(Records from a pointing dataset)
————
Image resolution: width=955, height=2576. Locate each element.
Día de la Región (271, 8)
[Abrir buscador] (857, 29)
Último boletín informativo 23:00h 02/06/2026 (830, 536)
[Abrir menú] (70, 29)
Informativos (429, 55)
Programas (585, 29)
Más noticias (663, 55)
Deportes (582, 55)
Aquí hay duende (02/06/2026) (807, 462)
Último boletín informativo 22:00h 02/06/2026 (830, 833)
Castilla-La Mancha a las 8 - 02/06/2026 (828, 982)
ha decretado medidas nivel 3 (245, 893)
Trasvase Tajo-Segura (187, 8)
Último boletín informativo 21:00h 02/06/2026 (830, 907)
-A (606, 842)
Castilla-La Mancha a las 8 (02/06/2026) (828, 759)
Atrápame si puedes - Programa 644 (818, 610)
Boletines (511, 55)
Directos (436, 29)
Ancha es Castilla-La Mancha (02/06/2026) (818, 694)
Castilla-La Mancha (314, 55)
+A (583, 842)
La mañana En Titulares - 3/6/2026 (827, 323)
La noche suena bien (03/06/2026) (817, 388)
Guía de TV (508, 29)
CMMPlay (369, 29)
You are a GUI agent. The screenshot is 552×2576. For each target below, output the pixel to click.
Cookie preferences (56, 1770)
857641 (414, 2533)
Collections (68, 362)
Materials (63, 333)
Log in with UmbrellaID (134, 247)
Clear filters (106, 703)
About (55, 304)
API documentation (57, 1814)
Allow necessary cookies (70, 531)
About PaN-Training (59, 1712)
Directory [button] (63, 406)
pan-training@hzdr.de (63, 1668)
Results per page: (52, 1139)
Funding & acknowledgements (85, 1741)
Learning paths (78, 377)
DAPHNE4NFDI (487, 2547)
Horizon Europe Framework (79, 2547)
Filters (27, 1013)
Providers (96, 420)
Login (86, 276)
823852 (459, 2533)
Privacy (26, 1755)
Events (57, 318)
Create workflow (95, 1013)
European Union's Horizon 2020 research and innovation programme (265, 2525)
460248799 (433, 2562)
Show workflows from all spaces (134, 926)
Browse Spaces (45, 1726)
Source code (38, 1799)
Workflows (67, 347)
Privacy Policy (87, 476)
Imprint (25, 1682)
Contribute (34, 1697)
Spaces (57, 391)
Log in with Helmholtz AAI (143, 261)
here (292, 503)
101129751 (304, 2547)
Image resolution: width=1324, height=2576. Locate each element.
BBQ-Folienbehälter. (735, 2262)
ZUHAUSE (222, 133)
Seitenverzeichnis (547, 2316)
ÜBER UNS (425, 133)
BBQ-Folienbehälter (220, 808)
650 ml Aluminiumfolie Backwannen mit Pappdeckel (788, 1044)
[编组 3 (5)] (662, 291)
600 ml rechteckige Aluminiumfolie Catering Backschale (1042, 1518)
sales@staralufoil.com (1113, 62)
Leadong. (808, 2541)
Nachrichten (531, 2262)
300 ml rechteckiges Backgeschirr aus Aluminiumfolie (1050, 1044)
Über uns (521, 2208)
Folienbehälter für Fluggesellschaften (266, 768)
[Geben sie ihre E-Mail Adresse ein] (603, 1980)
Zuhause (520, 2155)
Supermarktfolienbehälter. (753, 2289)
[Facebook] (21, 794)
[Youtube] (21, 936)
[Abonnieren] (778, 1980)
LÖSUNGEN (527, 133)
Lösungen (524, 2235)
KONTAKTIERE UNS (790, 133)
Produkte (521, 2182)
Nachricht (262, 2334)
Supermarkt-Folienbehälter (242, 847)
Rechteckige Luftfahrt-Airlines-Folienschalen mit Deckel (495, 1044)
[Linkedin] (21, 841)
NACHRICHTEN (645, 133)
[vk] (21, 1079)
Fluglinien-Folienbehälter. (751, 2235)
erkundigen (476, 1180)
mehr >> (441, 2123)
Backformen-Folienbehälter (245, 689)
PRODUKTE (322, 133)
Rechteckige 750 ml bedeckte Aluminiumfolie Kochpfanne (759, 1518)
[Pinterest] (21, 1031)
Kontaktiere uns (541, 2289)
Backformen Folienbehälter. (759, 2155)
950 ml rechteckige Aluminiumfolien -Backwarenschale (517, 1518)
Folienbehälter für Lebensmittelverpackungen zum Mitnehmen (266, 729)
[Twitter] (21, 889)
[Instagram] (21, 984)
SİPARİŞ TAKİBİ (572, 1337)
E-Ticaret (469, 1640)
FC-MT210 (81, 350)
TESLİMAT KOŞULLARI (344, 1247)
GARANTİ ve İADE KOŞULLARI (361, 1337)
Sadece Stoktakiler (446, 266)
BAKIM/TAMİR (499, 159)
————
Report each line of the records above that contains the string "Image", copying every such line in full.

Image resolution: width=955, height=2576. Locate each element.
Image resolution: width=1324, height=2576. Locate each element.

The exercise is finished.